団蔵が、どれほど利吉のことを好いているか。



「・・・・団蔵君・・・」



悲しかった。
悲しかったから、小松田も悲しそうな目をしていることに気付かなかった。



「ごめんねごめんね、僕が引き止めなかったばっかりに・・・」
「あ、イヤイヤ、良いんですよ!!利吉さんもお仕事だったんだから、しょうがないことだし」



後ろに雨が見えるようで、そこだけジメジメと湿っている。それを見て団蔵は初めて小松田が責任感を感じていることに気付いた。
なんだか申し訳なくて、全然気にしてないというそぶりを見せる。無駄に明るい声を出し、大げさに口を開けて笑うのだ。

小松田はそれを見て、安堵の表情を見せた。良かった、顔に出やすいといつも言われていたから、今も上手くできているか心配だったんだ。

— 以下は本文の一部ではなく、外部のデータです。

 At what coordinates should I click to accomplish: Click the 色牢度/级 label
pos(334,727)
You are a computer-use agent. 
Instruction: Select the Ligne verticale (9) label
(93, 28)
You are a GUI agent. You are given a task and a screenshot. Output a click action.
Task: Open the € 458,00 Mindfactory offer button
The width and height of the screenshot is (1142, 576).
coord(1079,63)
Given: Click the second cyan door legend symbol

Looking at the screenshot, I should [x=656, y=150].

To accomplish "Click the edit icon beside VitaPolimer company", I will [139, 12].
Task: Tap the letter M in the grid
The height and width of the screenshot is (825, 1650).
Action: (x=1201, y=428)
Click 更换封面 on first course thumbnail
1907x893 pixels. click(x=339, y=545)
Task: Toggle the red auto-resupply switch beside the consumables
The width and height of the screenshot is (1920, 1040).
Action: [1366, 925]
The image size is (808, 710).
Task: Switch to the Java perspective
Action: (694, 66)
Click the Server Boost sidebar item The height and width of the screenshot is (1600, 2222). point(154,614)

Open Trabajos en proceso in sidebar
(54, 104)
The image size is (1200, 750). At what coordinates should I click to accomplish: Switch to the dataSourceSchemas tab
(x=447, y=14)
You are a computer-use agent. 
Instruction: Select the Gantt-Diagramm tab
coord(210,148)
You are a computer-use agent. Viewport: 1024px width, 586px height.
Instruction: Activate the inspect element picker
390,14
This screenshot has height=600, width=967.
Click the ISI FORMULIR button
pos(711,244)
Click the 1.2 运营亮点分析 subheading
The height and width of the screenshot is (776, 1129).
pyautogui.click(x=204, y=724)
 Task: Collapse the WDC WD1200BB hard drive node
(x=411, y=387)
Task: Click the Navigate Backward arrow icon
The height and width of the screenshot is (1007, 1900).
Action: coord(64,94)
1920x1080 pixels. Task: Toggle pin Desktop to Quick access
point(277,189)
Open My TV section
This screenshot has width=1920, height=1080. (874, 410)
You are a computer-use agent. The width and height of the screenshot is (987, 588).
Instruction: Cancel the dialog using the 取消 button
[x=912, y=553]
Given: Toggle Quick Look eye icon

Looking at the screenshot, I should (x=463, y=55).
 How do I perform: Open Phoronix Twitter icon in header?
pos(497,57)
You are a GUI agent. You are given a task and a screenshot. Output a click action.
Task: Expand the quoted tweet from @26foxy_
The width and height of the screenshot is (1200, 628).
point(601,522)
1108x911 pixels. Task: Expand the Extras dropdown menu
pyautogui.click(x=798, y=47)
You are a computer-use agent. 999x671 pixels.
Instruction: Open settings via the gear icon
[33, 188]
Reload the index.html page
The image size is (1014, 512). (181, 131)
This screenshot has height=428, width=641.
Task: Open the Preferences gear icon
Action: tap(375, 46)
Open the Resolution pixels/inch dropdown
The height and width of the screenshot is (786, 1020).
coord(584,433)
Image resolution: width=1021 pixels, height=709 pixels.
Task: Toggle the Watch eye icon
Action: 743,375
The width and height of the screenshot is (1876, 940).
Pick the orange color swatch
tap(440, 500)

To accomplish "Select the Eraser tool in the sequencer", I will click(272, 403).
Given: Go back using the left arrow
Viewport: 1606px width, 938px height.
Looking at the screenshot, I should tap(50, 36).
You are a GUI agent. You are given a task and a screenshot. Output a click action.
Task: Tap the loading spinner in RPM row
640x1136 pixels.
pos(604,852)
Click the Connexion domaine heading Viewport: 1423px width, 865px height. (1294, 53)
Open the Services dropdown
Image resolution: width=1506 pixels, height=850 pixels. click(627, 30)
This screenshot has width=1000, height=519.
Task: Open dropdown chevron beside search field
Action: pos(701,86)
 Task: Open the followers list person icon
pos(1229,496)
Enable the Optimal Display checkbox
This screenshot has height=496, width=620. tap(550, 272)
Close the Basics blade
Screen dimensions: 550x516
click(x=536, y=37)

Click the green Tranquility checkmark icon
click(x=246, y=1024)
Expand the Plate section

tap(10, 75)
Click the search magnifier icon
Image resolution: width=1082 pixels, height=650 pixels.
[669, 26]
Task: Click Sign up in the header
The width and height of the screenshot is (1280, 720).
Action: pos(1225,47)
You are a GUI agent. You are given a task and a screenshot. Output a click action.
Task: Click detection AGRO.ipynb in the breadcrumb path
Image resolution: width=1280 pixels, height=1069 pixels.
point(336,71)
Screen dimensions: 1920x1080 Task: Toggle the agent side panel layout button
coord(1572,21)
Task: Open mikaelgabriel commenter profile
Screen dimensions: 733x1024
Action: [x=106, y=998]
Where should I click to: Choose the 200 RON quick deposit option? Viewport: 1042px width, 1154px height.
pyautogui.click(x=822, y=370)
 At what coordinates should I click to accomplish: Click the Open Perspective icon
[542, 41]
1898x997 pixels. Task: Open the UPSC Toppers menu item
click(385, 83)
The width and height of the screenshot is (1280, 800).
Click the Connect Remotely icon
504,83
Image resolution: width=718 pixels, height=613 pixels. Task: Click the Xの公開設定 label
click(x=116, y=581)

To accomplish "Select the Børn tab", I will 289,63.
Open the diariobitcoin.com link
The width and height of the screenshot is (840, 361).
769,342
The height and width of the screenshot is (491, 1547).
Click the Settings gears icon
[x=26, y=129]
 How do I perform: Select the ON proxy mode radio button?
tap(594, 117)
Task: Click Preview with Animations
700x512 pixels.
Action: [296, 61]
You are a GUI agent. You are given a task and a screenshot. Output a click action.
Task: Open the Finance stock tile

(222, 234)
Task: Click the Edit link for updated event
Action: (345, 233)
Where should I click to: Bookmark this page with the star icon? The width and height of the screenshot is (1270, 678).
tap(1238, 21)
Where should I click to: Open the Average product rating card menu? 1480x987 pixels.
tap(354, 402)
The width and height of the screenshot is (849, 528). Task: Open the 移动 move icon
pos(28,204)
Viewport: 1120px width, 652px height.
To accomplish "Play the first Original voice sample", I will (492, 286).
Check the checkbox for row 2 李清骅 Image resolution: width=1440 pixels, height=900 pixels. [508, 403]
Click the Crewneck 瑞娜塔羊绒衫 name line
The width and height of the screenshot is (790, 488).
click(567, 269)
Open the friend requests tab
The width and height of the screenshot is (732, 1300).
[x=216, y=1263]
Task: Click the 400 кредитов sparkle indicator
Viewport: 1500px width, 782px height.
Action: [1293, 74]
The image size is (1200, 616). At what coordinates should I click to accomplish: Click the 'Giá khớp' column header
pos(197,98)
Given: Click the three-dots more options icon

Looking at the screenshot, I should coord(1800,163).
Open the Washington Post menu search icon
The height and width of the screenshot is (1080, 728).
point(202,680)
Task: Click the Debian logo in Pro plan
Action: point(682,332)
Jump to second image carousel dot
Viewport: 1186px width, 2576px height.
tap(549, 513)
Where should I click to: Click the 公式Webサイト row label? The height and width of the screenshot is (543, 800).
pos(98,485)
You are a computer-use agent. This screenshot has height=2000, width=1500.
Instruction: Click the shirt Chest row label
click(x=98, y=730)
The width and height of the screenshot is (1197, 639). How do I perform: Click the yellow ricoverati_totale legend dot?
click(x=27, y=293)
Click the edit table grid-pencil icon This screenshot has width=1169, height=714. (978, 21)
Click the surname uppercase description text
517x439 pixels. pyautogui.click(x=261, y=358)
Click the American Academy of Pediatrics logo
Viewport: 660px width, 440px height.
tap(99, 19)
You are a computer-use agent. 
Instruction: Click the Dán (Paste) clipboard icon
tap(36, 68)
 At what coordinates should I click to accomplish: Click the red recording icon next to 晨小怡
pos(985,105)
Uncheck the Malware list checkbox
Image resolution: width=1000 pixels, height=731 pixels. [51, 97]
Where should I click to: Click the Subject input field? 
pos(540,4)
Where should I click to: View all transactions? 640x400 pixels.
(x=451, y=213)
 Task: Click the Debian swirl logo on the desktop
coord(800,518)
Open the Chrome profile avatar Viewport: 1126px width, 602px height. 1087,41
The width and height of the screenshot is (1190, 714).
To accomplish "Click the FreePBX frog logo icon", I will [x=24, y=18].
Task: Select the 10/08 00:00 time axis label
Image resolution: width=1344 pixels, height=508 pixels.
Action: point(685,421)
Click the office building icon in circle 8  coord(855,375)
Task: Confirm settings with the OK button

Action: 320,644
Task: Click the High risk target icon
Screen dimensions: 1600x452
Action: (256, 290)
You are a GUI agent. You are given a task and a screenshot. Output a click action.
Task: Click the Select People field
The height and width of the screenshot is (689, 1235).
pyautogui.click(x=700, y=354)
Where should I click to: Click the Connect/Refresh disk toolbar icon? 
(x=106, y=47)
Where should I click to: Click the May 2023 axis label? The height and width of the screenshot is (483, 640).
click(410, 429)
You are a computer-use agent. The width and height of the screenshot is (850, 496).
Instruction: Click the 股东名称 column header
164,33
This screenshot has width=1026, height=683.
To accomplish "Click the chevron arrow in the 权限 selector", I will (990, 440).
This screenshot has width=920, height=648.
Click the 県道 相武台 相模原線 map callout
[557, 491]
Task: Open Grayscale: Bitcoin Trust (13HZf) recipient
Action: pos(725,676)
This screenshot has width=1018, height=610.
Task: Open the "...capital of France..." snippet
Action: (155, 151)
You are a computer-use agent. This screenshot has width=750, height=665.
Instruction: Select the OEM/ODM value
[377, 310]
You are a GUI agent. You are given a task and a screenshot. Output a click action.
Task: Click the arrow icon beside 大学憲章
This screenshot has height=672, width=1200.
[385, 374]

「次来たときは絶対に引き止めておくから!!まかせてよ、団蔵君!!」
「はい、よろしくお願いします」



いつもの屈託のない笑顔で小松田は続けた。先ほどの雨はどこへやら、今はさんさんと日が照っているよう。
団蔵も努めて明るさを装ったが、本当は胸が張り裂けるんじゃないかというほど辛かった。証拠に、目は先ほどからずっと門へ向けられている。

利吉が、「団蔵君」と呼んで入って来てくれるのを期待して。